Despite the price increases, despite the controversies over force-feeding, the French remain attached to this emblematic dish of French gastronomy. As the holidays approach, purchases of foie gras accelerate, but be careful, not all products are created equal! Taste qualities can vary significantly from one jar to another, as shown in our taste test.
We called on a jury made up of sensory experts to evaluate 15 foie gras (10 cooked, 4 semi-cooked and one unspecified) under own brands or private labels (MDD), purchased in supermarkets, all original French. The experts noted the appearance, smell, texture with a knife and in the mouth, taste and persistence in the mouth. Overall, the overall scores range from single to double.
A Red Label in the lead
It is a semi-cooked foie gras with double label – Red Label and protected geographical indication (PGI) – which comes first, followed by a Labeyrie product (Lur Berri cooperative), also semi-cooked but without any sign of quality. They are among the three most expensive in the selection, the most expensive, Jean Larnaudie’s whole cooked foie gras, being sold for €183 per kg.
Among the other references, other semi-cooked foie gras do not particularly stand out, nor do the IGPs.
Cooked or half-cooked, ambiguous displays
Please note, we note a lack of transparency regarding information on cooking foie gras: it is difficult, if not impossible, to know whether the product is cooked or semi-cooked in the absence of a clear mention on the label. This is the case for the aforementioned references Terres paysannes, de Labeyrie, but also the Atelier du foie gras. Thus, Labeyrie successively indicates “Cuit en papillote” then “mi-cuit” in the legal notices on the back of the pot.

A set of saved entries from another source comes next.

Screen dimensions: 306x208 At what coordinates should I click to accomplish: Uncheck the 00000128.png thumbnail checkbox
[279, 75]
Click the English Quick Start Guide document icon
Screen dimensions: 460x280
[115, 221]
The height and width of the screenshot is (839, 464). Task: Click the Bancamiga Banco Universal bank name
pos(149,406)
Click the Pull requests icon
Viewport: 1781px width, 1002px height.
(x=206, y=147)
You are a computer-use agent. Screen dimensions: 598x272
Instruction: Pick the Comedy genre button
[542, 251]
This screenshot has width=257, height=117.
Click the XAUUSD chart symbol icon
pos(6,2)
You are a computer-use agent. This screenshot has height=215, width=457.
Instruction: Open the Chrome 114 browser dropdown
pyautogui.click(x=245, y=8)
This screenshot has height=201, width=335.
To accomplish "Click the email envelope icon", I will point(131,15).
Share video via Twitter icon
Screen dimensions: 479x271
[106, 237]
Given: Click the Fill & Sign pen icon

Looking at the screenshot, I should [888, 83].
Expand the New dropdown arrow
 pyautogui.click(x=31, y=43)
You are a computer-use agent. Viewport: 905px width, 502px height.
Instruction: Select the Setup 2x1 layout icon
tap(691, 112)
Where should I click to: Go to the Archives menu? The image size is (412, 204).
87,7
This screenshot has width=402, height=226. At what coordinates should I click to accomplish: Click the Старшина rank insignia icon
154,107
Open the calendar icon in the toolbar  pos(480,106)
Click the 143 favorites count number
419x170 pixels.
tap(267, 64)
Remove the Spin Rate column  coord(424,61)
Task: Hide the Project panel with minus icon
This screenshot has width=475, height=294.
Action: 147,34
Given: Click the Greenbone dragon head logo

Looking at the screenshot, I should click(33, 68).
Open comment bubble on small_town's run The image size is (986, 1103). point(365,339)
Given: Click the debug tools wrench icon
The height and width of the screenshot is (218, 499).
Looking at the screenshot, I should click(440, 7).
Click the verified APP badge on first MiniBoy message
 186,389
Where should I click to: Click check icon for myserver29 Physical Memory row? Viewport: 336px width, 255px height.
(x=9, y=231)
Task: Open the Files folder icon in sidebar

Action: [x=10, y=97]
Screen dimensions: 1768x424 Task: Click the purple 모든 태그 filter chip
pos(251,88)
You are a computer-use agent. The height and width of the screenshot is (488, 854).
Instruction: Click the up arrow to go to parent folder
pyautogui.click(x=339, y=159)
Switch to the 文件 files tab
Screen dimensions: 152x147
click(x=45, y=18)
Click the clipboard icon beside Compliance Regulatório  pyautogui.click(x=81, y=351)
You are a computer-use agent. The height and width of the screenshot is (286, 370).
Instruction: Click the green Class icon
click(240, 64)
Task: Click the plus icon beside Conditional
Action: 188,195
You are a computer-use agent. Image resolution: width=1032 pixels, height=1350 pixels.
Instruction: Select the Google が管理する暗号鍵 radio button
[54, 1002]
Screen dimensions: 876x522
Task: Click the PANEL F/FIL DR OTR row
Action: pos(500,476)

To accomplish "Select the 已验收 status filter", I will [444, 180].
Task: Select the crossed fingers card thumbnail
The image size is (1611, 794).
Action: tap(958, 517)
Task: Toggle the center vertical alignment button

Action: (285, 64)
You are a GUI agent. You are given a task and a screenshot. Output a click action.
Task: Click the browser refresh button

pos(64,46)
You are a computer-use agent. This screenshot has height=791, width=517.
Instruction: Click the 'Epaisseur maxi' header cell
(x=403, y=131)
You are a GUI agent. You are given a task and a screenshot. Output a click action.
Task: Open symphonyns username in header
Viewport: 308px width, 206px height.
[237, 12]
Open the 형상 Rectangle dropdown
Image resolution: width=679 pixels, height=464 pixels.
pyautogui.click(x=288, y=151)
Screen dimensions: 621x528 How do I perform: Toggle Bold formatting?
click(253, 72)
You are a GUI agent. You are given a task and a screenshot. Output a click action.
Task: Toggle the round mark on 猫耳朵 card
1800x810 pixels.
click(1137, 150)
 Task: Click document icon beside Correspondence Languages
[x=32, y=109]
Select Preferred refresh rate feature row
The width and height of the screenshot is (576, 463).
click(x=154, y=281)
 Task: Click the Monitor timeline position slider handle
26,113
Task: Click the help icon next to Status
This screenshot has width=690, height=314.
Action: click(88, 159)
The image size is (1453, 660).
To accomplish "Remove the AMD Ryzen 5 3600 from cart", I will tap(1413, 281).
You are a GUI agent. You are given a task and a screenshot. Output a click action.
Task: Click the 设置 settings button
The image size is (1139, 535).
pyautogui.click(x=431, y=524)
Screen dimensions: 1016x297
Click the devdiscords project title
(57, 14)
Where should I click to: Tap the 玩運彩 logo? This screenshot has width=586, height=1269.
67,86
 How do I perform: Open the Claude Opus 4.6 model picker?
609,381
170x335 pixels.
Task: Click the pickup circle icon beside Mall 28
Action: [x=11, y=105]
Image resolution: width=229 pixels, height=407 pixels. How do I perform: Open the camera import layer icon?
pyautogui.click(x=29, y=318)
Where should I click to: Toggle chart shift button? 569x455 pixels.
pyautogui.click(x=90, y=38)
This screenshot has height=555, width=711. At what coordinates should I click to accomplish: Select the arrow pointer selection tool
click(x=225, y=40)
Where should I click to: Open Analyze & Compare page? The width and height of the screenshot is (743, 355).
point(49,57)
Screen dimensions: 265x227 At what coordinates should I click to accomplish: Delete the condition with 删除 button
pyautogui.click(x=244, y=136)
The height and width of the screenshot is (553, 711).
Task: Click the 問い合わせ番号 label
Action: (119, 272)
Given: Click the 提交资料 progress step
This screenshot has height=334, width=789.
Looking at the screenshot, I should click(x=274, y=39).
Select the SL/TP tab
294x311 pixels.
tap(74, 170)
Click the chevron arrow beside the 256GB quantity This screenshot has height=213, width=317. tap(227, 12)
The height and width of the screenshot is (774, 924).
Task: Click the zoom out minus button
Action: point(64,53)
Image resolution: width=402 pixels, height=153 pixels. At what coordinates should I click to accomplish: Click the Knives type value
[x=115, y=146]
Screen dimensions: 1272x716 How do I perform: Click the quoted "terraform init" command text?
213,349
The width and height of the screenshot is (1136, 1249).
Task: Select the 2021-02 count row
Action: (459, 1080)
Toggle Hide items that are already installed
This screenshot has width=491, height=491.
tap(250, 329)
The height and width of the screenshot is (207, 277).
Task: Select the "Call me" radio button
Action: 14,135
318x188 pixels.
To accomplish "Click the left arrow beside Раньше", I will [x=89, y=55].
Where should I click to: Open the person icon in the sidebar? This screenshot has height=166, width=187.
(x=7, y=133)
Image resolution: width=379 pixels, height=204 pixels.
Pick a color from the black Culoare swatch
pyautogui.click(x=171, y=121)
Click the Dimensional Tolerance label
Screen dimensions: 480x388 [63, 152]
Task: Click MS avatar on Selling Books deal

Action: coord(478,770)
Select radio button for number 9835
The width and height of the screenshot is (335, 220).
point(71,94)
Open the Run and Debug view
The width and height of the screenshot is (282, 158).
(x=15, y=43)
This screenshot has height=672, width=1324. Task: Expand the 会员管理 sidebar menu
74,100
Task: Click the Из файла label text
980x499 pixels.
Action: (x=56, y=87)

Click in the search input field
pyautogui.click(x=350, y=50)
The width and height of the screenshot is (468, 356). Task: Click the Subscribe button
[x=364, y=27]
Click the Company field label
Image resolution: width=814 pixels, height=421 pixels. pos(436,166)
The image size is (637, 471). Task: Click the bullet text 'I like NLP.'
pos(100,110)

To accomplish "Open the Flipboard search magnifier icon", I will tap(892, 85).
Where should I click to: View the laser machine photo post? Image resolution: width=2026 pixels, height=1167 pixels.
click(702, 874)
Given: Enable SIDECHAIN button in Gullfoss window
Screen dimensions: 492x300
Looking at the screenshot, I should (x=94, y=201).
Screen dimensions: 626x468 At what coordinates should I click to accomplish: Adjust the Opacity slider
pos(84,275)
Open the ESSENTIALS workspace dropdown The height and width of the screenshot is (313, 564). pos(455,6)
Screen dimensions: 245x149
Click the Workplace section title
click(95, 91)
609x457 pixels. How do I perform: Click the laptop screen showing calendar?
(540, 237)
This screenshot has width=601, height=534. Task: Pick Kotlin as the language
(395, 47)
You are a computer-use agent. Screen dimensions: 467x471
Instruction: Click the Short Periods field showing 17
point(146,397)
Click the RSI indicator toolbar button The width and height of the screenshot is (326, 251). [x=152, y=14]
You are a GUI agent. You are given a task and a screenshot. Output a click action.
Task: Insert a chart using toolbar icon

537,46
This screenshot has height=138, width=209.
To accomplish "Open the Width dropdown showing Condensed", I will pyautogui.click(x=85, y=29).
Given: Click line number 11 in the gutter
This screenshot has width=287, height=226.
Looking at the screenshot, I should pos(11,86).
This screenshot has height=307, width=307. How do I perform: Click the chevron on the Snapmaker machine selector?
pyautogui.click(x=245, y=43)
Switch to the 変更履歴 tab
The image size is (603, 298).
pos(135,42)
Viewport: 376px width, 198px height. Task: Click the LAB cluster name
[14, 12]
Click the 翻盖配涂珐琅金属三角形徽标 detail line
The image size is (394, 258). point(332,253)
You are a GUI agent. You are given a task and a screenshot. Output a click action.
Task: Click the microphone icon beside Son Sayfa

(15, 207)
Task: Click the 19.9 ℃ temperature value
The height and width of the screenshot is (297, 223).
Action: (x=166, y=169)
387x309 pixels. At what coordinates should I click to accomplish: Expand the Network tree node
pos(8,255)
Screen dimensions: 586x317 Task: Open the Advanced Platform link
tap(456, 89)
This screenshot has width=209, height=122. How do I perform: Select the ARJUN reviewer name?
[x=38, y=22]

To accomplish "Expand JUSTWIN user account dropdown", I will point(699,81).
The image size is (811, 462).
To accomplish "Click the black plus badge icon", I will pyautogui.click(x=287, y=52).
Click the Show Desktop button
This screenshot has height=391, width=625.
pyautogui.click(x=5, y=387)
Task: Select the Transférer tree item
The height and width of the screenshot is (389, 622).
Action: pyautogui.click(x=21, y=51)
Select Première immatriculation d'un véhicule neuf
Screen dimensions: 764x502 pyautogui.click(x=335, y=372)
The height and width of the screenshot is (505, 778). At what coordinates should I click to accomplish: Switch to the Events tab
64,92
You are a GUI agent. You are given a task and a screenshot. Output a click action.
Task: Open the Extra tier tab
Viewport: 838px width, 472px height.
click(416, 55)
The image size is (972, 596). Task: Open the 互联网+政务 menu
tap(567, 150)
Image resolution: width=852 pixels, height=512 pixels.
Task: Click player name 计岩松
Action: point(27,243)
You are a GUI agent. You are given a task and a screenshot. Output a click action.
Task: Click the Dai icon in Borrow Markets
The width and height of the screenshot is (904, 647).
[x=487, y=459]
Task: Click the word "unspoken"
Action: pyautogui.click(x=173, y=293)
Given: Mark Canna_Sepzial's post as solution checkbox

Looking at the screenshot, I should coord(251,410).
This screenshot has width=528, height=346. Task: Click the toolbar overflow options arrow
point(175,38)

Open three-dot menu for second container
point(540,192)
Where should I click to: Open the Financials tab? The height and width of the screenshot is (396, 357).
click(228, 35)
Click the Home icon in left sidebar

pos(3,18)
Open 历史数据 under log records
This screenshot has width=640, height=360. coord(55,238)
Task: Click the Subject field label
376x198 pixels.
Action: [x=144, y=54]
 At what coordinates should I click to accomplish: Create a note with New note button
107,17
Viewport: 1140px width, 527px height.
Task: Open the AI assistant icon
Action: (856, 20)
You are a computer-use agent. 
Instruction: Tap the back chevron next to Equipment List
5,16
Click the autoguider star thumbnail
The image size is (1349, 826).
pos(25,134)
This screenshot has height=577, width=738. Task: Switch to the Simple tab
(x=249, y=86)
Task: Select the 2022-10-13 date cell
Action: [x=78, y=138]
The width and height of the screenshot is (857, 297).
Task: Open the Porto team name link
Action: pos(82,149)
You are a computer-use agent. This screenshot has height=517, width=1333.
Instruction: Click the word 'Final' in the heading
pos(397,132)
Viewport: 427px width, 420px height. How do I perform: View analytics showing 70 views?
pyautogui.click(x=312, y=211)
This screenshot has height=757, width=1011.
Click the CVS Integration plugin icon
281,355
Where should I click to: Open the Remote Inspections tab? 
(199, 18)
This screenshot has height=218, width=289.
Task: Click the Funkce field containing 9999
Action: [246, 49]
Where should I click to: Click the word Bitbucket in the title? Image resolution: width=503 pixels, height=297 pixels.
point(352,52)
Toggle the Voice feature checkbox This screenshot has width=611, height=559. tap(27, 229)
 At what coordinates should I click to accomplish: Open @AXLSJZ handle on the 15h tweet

If in doubt, follow the product’s storage advice: put it in the refrigerator if it says “store between 0 and +4°C”. Do not be fooled by the mention of a DDM, which is different from a DLC. As a reminder, the DDM (minimum durability date) concerns products “preferably consumed before” such date. Beyond that, the taste qualities may be altered, but their consumption does not entail any health risk. The best before date (use by date) corresponds to the words “consume until…”. Beyond this date, foods are likely to represent a health risk.
Rising prices
The high inflation which hit food products in 2022 and 2023 has not spared foie gras. But it was stronger for private label products than for national brands, and for blocks than for whole products. The increases affected the least expensive products on the shelf more, reducing the price differential.
Thus, blocks of foie gras under private label have soared by 22% in two years (between December 2022 and December 2024), compared to 14% for those under own brand. As for whole foie gras, the increase was more moderate: 13% in two years for private labels, compared to 9% for national brands.
Red card for U Saveurs
The U Saveurs whole duck foie gras, one of the four semi-cooked in the selection, still contains two additives in its recipe: E250 and E301. The first is a preservative, sodium nitrite, classified “to avoid” in our evaluation of additives because it is classified as a probable carcinogen by health agencies. The second is an antioxidant, sodium ascorbate. A priori it does not present any danger.
It is regrettable to still find this type of ingredient in a foie gras recipe, especially since it is entirely possible to do without them – which is what the 14 other references in our selection do! So check the list of ingredients carefully when purchasing.